[Opening Dataset content section]

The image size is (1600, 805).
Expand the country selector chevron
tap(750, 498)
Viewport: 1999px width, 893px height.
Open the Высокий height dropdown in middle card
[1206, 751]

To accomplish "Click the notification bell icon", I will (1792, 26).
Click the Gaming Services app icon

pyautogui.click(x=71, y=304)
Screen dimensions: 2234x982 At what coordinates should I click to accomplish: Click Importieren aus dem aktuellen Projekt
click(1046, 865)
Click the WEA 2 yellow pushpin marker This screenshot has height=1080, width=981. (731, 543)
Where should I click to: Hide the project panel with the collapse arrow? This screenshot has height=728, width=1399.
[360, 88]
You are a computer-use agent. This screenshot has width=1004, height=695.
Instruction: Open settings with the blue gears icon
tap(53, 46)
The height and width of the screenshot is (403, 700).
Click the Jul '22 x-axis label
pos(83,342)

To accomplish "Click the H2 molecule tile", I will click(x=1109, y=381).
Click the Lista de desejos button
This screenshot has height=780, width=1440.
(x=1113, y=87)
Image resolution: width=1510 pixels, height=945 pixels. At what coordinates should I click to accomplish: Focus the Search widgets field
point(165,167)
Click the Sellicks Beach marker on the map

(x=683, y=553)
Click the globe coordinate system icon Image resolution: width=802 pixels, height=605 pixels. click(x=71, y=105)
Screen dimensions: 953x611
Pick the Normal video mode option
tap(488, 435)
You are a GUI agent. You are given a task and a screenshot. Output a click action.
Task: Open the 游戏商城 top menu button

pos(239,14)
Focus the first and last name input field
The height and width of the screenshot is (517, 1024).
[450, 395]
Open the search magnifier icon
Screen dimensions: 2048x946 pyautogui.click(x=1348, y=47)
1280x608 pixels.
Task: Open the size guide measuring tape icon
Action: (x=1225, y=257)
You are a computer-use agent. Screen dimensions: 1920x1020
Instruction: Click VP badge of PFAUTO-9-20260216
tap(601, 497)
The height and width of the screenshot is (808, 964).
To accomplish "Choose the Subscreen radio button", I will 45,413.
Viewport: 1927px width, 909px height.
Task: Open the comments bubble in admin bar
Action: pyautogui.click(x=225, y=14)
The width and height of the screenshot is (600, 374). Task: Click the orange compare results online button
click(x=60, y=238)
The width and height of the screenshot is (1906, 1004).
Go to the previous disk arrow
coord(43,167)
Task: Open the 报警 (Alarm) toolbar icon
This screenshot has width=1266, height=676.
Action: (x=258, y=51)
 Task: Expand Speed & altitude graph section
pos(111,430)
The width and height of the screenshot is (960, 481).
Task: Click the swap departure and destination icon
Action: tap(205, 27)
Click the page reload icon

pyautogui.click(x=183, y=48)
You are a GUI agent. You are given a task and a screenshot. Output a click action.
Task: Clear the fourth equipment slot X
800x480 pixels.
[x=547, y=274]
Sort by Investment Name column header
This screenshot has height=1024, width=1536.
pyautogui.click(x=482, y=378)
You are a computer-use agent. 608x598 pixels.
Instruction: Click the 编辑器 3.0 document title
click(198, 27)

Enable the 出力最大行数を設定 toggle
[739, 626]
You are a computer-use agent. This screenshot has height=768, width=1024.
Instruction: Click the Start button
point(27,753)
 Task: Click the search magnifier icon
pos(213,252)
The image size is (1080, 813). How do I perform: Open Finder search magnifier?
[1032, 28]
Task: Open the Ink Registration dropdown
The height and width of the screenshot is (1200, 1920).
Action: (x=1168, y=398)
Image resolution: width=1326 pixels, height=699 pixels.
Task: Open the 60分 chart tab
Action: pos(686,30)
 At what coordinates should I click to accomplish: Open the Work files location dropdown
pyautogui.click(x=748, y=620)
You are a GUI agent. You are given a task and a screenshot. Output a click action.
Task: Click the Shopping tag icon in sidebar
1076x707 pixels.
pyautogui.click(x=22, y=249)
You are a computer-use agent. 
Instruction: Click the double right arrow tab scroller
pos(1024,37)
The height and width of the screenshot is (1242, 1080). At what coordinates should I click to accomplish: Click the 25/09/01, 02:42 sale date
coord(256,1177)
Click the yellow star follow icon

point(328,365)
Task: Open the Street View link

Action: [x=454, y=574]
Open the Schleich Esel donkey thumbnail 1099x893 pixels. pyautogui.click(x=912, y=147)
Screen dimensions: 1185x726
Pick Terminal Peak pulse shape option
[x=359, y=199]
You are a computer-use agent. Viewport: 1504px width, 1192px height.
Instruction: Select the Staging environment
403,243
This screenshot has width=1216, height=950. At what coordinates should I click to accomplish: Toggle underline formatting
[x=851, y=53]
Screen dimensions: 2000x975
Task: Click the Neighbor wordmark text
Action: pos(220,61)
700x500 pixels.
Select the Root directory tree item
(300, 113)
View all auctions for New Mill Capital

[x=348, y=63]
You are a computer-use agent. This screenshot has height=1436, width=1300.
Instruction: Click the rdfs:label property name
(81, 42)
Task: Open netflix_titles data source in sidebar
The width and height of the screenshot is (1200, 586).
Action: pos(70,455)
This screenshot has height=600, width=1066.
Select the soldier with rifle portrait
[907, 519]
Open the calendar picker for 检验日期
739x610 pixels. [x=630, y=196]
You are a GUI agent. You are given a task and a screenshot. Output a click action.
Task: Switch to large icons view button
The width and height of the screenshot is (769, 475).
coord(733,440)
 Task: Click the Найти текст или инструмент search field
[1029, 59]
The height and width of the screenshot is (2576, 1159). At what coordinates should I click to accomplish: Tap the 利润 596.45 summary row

[Closing Dataset content section]

# Task requirements
Write the data out again in full. Match it word for word.

# Exercise solution
The image size is (1600, 805).
Expand the country selector chevron
tap(750, 498)
Viewport: 1999px width, 893px height.
Open the Высокий height dropdown in middle card
[1206, 751]

To accomplish "Click the notification bell icon", I will (1792, 26).
Click the Gaming Services app icon

pyautogui.click(x=71, y=304)
Screen dimensions: 2234x982 At what coordinates should I click to accomplish: Click Importieren aus dem aktuellen Projekt
click(1046, 865)
Click the WEA 2 yellow pushpin marker This screenshot has height=1080, width=981. (731, 543)
Where should I click to: Hide the project panel with the collapse arrow? This screenshot has height=728, width=1399.
[360, 88]
You are a computer-use agent. This screenshot has width=1004, height=695.
Instruction: Open settings with the blue gears icon
tap(53, 46)
The height and width of the screenshot is (403, 700).
Click the Jul '22 x-axis label
pos(83,342)

To accomplish "Click the H2 molecule tile", I will click(x=1109, y=381).
Click the Lista de desejos button
This screenshot has height=780, width=1440.
(x=1113, y=87)
Image resolution: width=1510 pixels, height=945 pixels. At what coordinates should I click to accomplish: Focus the Search widgets field
point(165,167)
Click the Sellicks Beach marker on the map

(x=683, y=553)
Click the globe coordinate system icon Image resolution: width=802 pixels, height=605 pixels. click(x=71, y=105)
Screen dimensions: 953x611
Pick the Normal video mode option
tap(488, 435)
You are a GUI agent. You are given a task and a screenshot. Output a click action.
Task: Open the 游戏商城 top menu button

pos(239,14)
Focus the first and last name input field
The height and width of the screenshot is (517, 1024).
[450, 395]
Open the search magnifier icon
Screen dimensions: 2048x946 pyautogui.click(x=1348, y=47)
1280x608 pixels.
Task: Open the size guide measuring tape icon
Action: (x=1225, y=257)
You are a computer-use agent. Screen dimensions: 1920x1020
Instruction: Click VP badge of PFAUTO-9-20260216
tap(601, 497)
The height and width of the screenshot is (808, 964).
To accomplish "Choose the Subscreen radio button", I will 45,413.
Viewport: 1927px width, 909px height.
Task: Open the comments bubble in admin bar
Action: pyautogui.click(x=225, y=14)
The width and height of the screenshot is (600, 374). Task: Click the orange compare results online button
click(x=60, y=238)
The width and height of the screenshot is (1906, 1004).
Go to the previous disk arrow
coord(43,167)
Task: Open the 报警 (Alarm) toolbar icon
This screenshot has width=1266, height=676.
Action: (x=258, y=51)
 Task: Expand Speed & altitude graph section
pos(111,430)
The width and height of the screenshot is (960, 481).
Task: Click the swap departure and destination icon
Action: tap(205, 27)
Click the page reload icon

pyautogui.click(x=183, y=48)
You are a GUI agent. You are given a task and a screenshot. Output a click action.
Task: Clear the fourth equipment slot X
800x480 pixels.
[x=547, y=274]
Sort by Investment Name column header
This screenshot has height=1024, width=1536.
pyautogui.click(x=482, y=378)
You are a computer-use agent. 608x598 pixels.
Instruction: Click the 编辑器 3.0 document title
click(198, 27)

Enable the 出力最大行数を設定 toggle
[739, 626]
You are a computer-use agent. This screenshot has height=768, width=1024.
Instruction: Click the Start button
point(27,753)
 Task: Click the search magnifier icon
pos(213,252)
The image size is (1080, 813). How do I perform: Open Finder search magnifier?
[1032, 28]
Task: Open the Ink Registration dropdown
The height and width of the screenshot is (1200, 1920).
Action: (x=1168, y=398)
Image resolution: width=1326 pixels, height=699 pixels.
Task: Open the 60分 chart tab
Action: pos(686,30)
 At what coordinates should I click to accomplish: Open the Work files location dropdown
pyautogui.click(x=748, y=620)
You are a GUI agent. You are given a task and a screenshot. Output a click action.
Task: Click the Shopping tag icon in sidebar
1076x707 pixels.
pyautogui.click(x=22, y=249)
You are a computer-use agent. 
Instruction: Click the double right arrow tab scroller
pos(1024,37)
The height and width of the screenshot is (1242, 1080). At what coordinates should I click to accomplish: Click the 25/09/01, 02:42 sale date
coord(256,1177)
Click the yellow star follow icon

point(328,365)
Task: Open the Street View link

Action: [x=454, y=574]
Open the Schleich Esel donkey thumbnail 1099x893 pixels. pyautogui.click(x=912, y=147)
Screen dimensions: 1185x726
Pick Terminal Peak pulse shape option
[x=359, y=199]
You are a computer-use agent. Viewport: 1504px width, 1192px height.
Instruction: Select the Staging environment
403,243
This screenshot has width=1216, height=950. At what coordinates should I click to accomplish: Toggle underline formatting
[x=851, y=53]
Screen dimensions: 2000x975
Task: Click the Neighbor wordmark text
Action: pos(220,61)
700x500 pixels.
Select the Root directory tree item
(300, 113)
View all auctions for New Mill Capital

[x=348, y=63]
You are a computer-use agent. This screenshot has height=1436, width=1300.
Instruction: Click the rdfs:label property name
(81, 42)
Task: Open netflix_titles data source in sidebar
The width and height of the screenshot is (1200, 586).
Action: pos(70,455)
This screenshot has height=600, width=1066.
Select the soldier with rifle portrait
[907, 519]
Open the calendar picker for 检验日期
739x610 pixels. [x=630, y=196]
You are a GUI agent. You are given a task and a screenshot. Output a click action.
Task: Switch to large icons view button
The width and height of the screenshot is (769, 475).
coord(733,440)
 Task: Click the Найти текст или инструмент search field
[1029, 59]
The height and width of the screenshot is (2576, 1159). At what coordinates should I click to accomplish: Tap the 利润 596.45 summary row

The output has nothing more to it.